Following initial filings in the case and after approximately a year of failed settlement negotiations, both sides returned to the line of scrimmage. Pro Football’s and WFI’s first play was to file a motion for summary judgment in which they argued, inter alia, that the actions taken by Pro Football and WFI following commencement of the lawsuit rendered the case moot, and that the ADA does not require that they provide captioning or other auxiliary aids and services to ensure that aural information broadcast at FedEx Field is effectively communicated to deaf and hard of hearing fans. Pro Football and WFI also argued that they already provided assistive listening devices, that those devices only need to caption material that is integral to the use of the stadium, and that all information that is integral to the use of the stadium could be gathered solely from watching the game. The Maryland district court rejected Pro Football’s and WFI’s arguments and found that, since the defendants could cease captioning at any time, the case was not moot and that the devices could not possibly ensure effective communication with the plaintiffs.
According to the court, Title III required that the team and venue provide “full and equal enjoyment of the goods, services, facilities, privileges, advantages, or accommodations” available at FedEx Field, and the team and venue provide more than just a football game; they also provide public address announcements, advertisements, music, and other aural information to hearing fans at FedEx Field, and this aural information is a good, service, facility, privilege, advantage or accommodation. Without some form of auxiliary aid or service, the court determined that the plaintiffs would not have the requisite equal access to such information. The court, however, did not declare that captioning, as opposed to other auxiliary aids or services, is an absolute requirement. The court also left open the issue of whether the defendants were required to include captioning on the Jumbotrons in order to provide effective communication to all fans. The plaintiff subsequently abandoned their claims relating to captioning, which paved the way for the entry of a final judgment in December.

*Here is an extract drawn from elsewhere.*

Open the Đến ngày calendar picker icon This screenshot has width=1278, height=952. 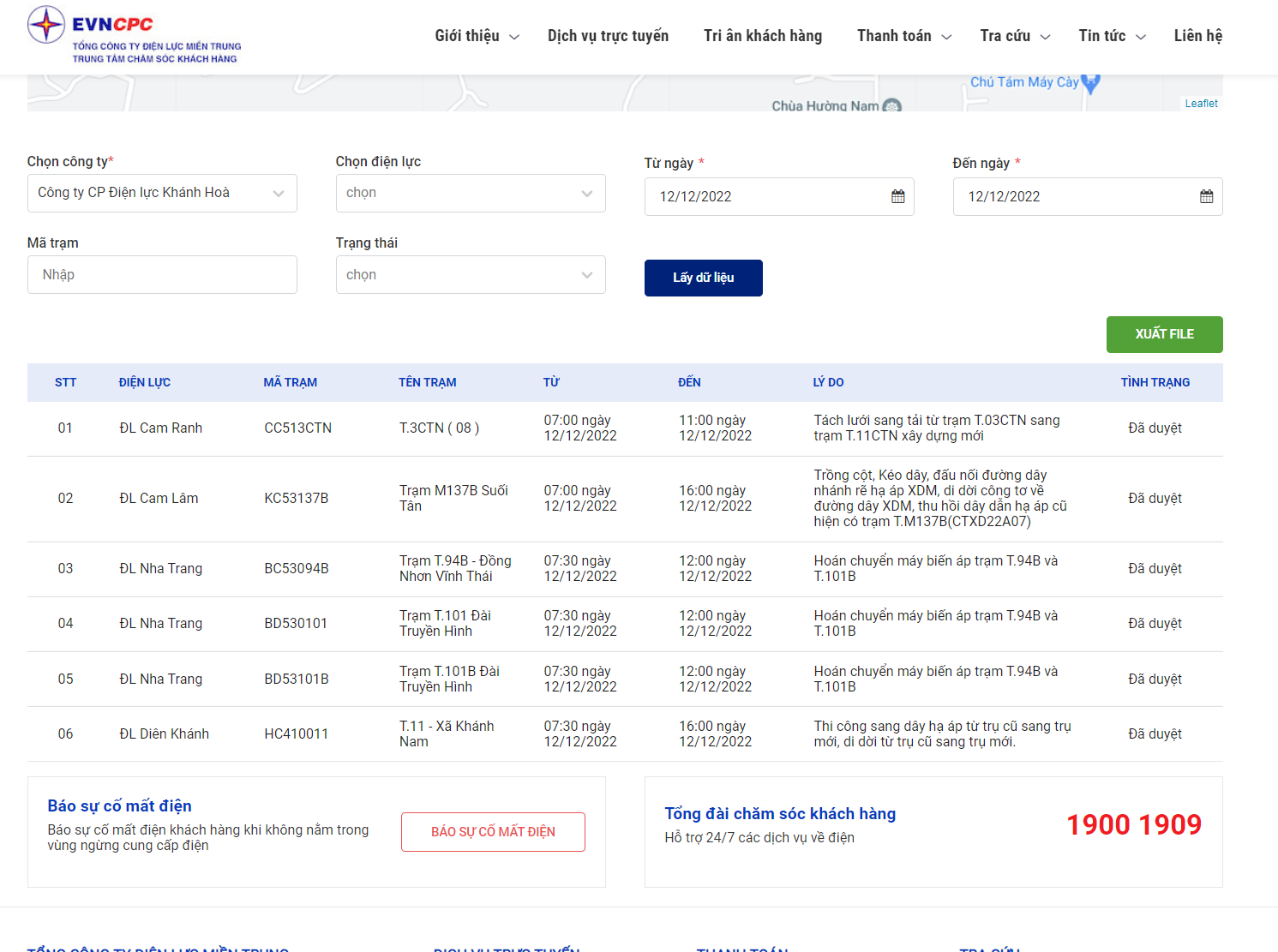(x=1206, y=197)
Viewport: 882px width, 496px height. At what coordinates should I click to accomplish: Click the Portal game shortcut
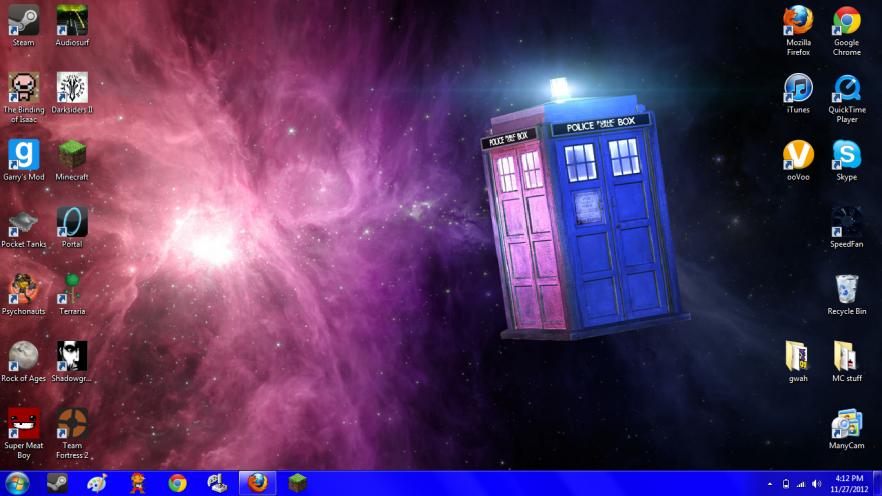click(72, 222)
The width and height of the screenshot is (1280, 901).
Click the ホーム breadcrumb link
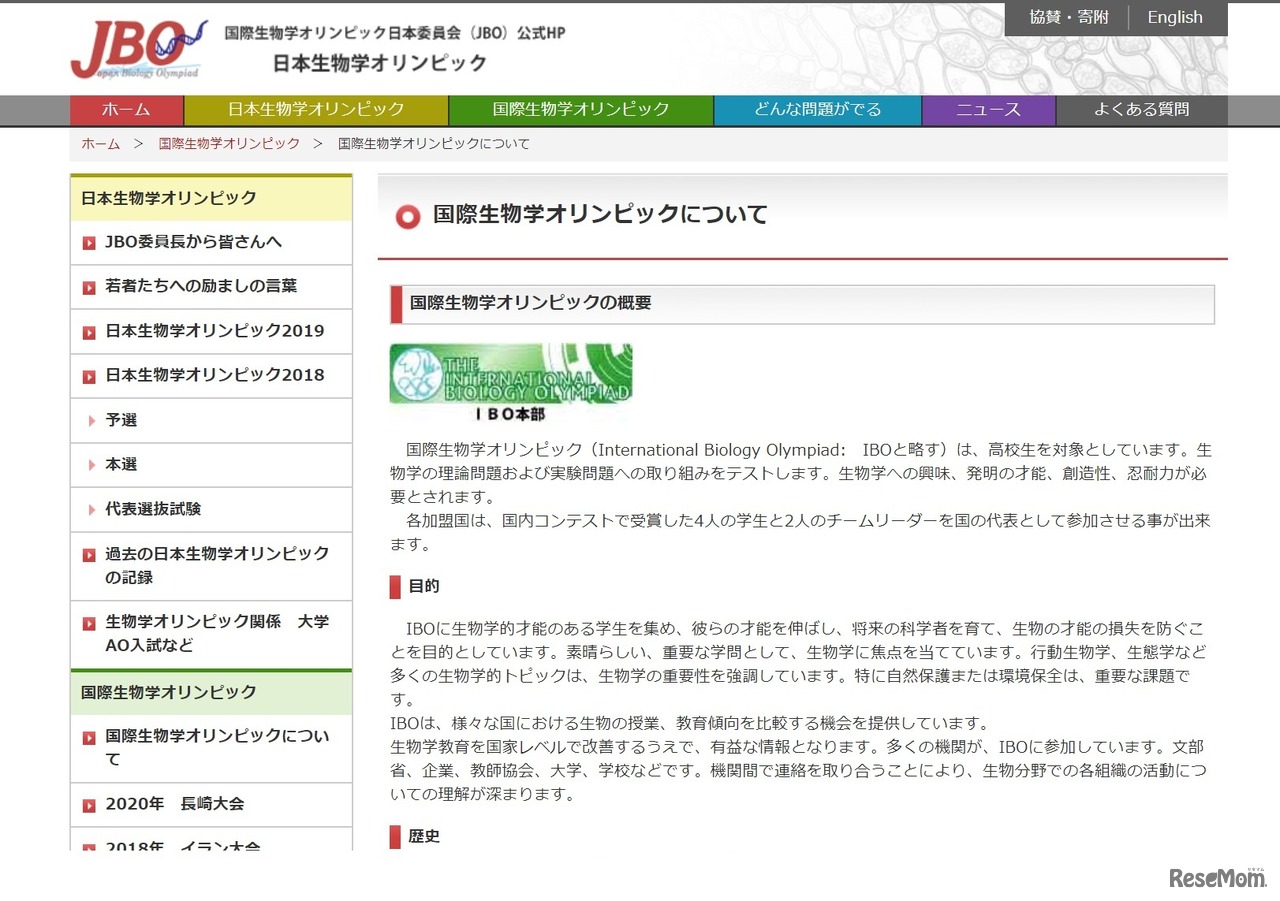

This case is a landmark case with particular authority in Maryland. Teams, stadiums and venues located in other jurisdictions appear likely to face similar challenges in the future, so a careful review of the decision in this case would appear to be the prudent course.
Postscript - A Personal Foul
As some of you may recall, in the August 2008 edition of Three Point Shot (See "A Personal Foul"), we reported on the Eleventh's Circuit opinion in Johnston v. Tampa Sports Authority. On January 21, 2009, the U.S. Supreme Court denied the plaintiff's petition for a writ of certiorari to review the Eleventh Circuit ruling concluding that the plaintiff was not entitled to an injunction against pat-down searches of football fans entering Tampa Bay's Raymond James Stadium.